Dynamic mechanical properties and wave propagation of composite rock-mortar specimens based on SHPB tests

Filled inclusions in rock discontinuities play a key role in the mechanical characteristics of the rock and thereby influence the stability of rock engineering. In this study, a series of impact tests were performed using a split Hopkinson pressure bar system with high-speed photography to investigate the effect of interlayer strength on the wave propagation and fracturing process in composite rock-mortar specimens. The results indicate that the transmission coefficient, nominal dynamic strength, interlayer closure, and specific normal stiffness generally increase linearly with increasing interlayer stiffness. The cement mortar layer can serve as a buffer during the deformation of composite specimens. The digital images show that tensile cracks are typically initiated at the rock-mortar interface, propagate along the loading direction, and eventually result in a tensile failure regardless of the interlayer properties.
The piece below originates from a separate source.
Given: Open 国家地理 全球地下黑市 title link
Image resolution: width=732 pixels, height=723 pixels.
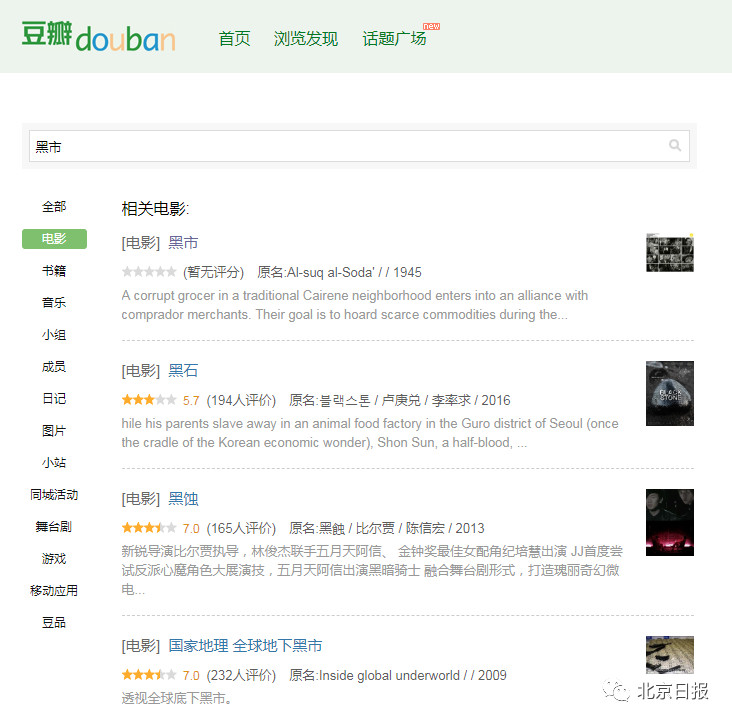Looking at the screenshot, I should (x=245, y=646).
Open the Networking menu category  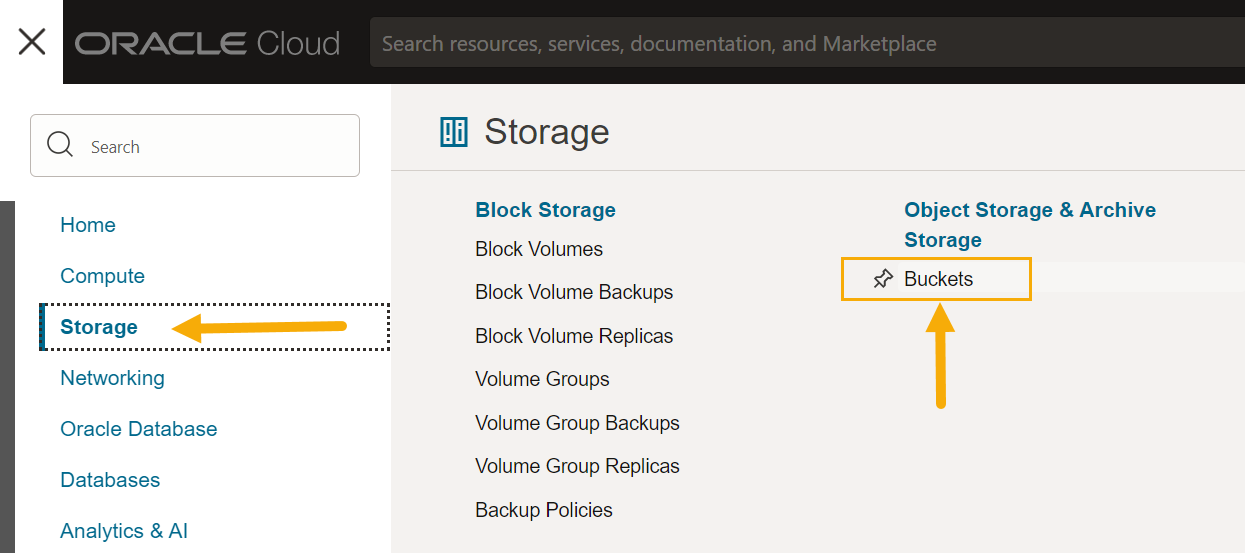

However, when a relatively weaker layer is sandwiched between the rock matrix, an increasing amount of cement mortar is violently ejected and slight slabbing occurs near the rock-mortar interface. (C) 2022 Published by Elsevier B.V. on behalf of China University of Mining & Technology.

Automated summary

Filled inclusions in rock discontinuities have a significant impact on the mechanical characteristics and stability of rock engineering. Experimental results show that the interlayer strength influences wave propagation and fracture processes. Increasing interlayer stiffness leads to higher transmission coefficient, strength, closure, and stiffness. The cement mortar layer acts as a buffer, while a weaker interlayer causes slabbing near the rock-mortar interface.